[Stored dataset items]
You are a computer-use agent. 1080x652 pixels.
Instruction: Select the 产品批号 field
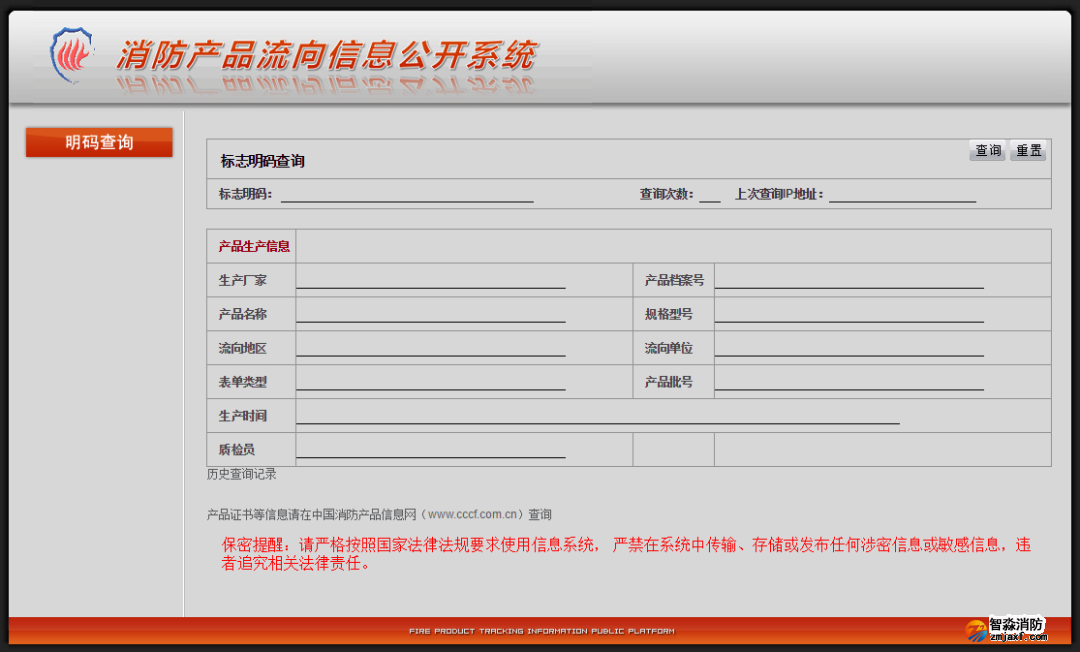click(x=848, y=382)
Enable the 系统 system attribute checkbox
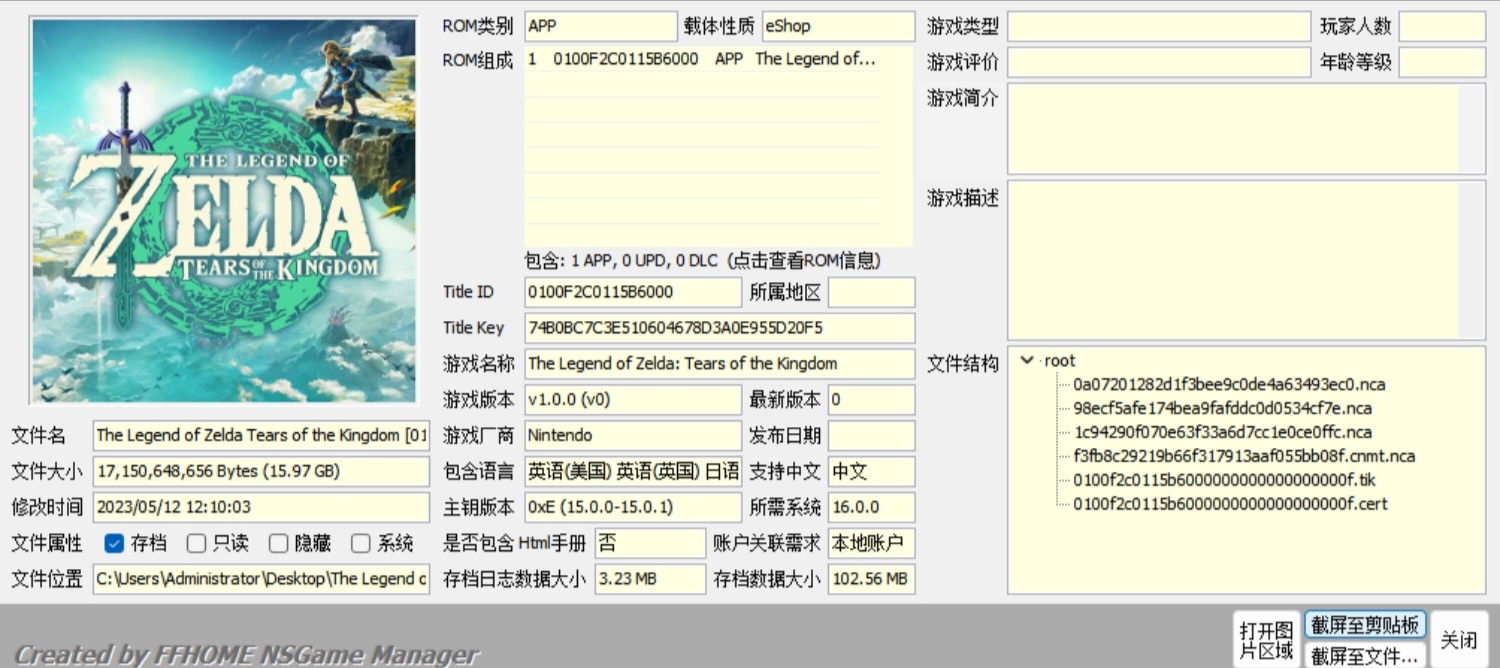 pyautogui.click(x=361, y=543)
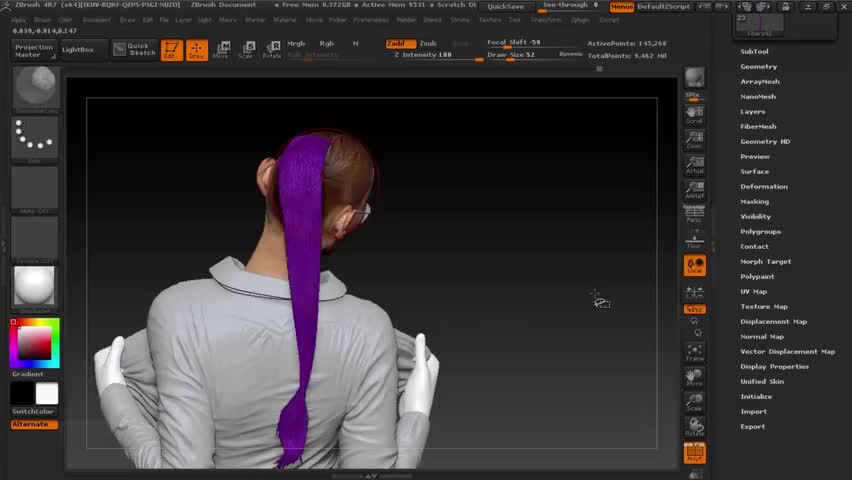Select the Rotate tool in top toolbar
The image size is (852, 480).
coord(272,49)
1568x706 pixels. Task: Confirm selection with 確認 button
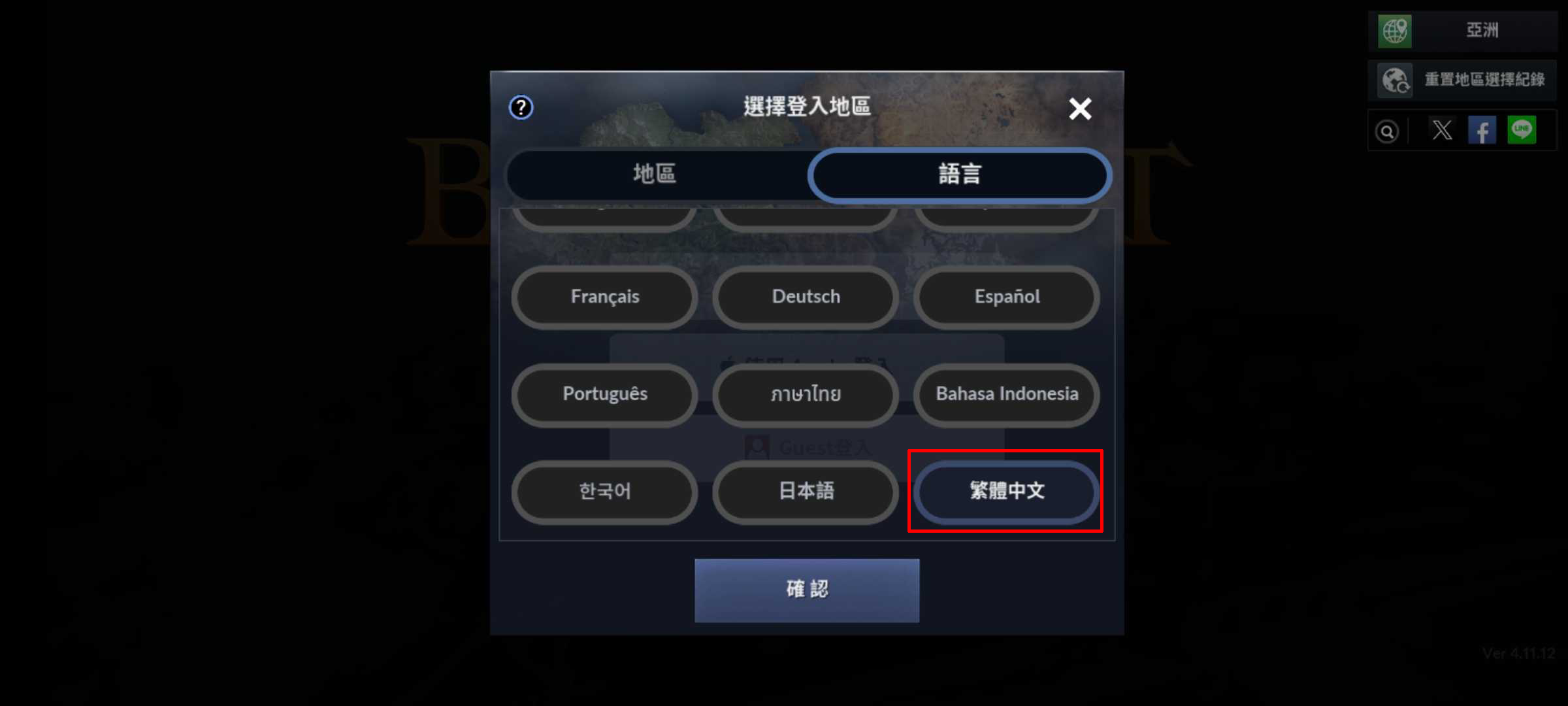(x=807, y=590)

#### ACTION ITEM:
Restate it all word for word: every record, no pictures.

#### WRITTEN RESPONSE:
You are a computer-use agent. 1080x652 pixels.
Instruction: Select the 产品批号 field
click(x=848, y=382)
Enable the 系统 system attribute checkbox
 pyautogui.click(x=361, y=543)
Select the Rotate tool in top toolbar
The image size is (852, 480).
coord(272,49)
1568x706 pixels. Task: Confirm selection with 確認 button
(x=807, y=590)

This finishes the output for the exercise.